Problem description ->
Quote exactly the lines from the one with "Open View More" to the end of the data, both included; omit the pictures.

[Start of section]

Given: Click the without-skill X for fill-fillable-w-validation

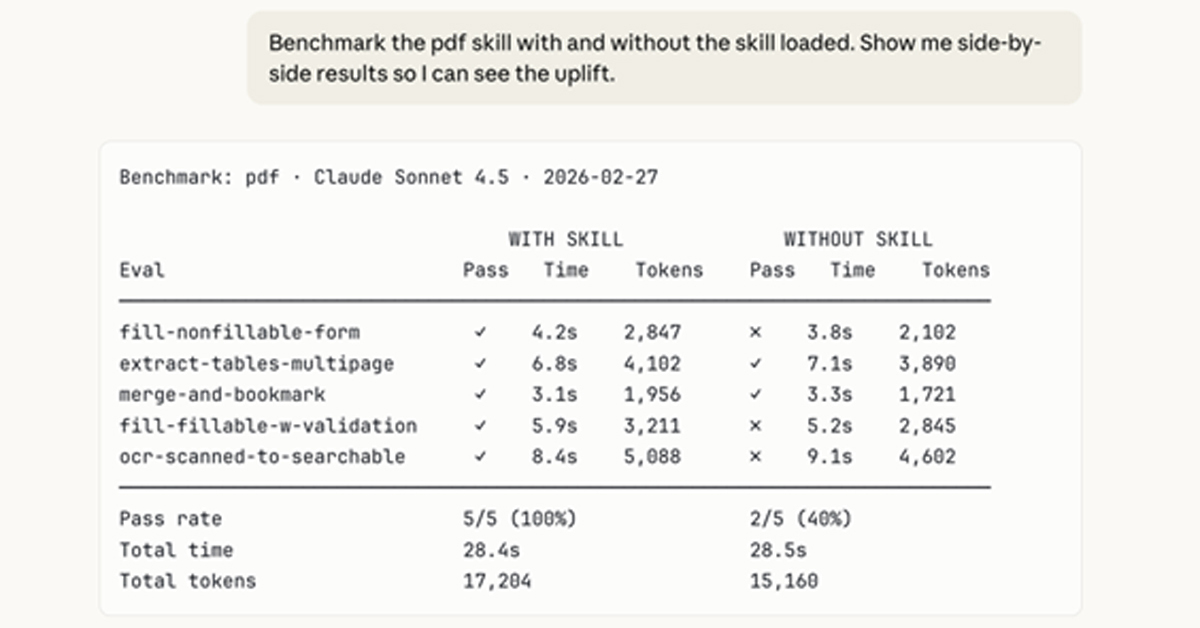Looking at the screenshot, I should [x=755, y=426].
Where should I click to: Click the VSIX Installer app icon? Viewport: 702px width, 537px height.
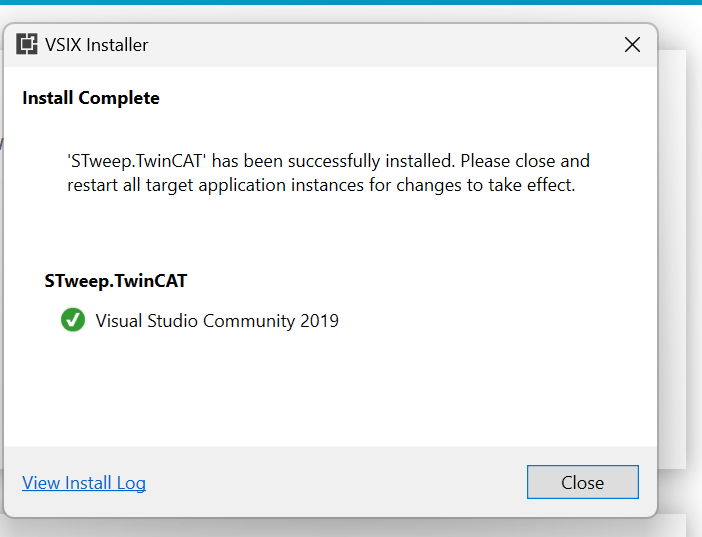point(27,44)

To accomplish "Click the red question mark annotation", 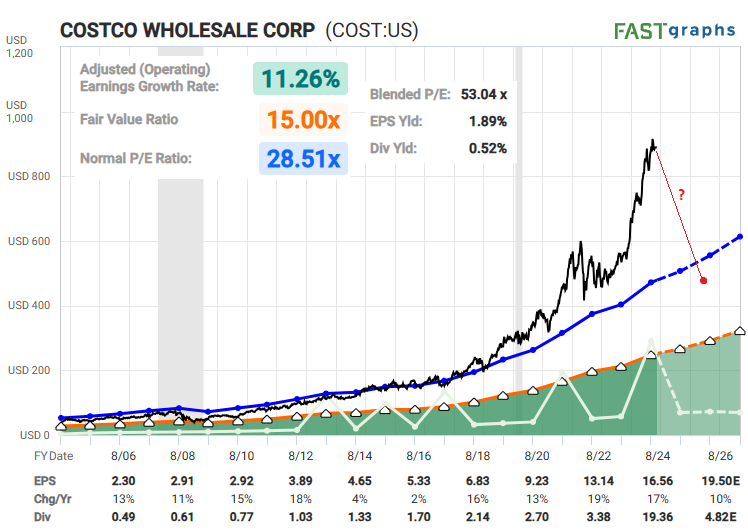I will point(681,196).
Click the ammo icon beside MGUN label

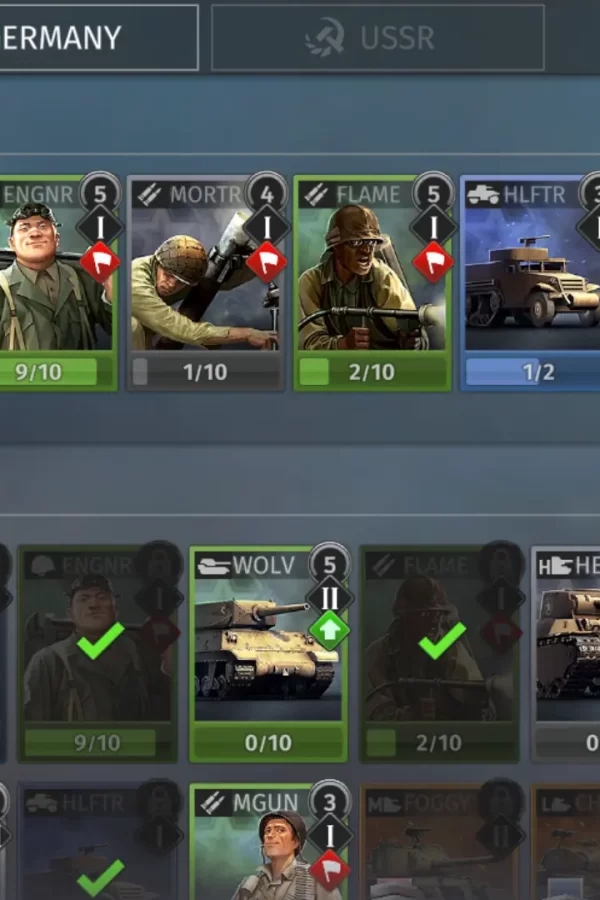[x=212, y=804]

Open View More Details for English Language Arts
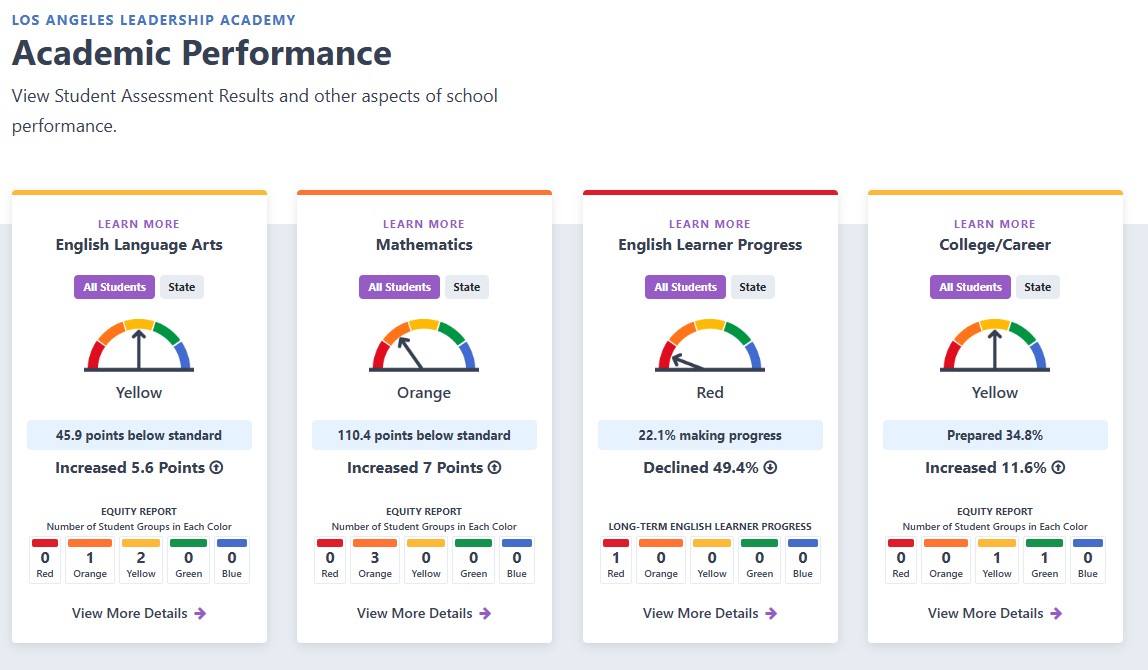tap(139, 614)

[End of section]

Response to the task ->
Open View More Details for English Language Arts
tap(139, 614)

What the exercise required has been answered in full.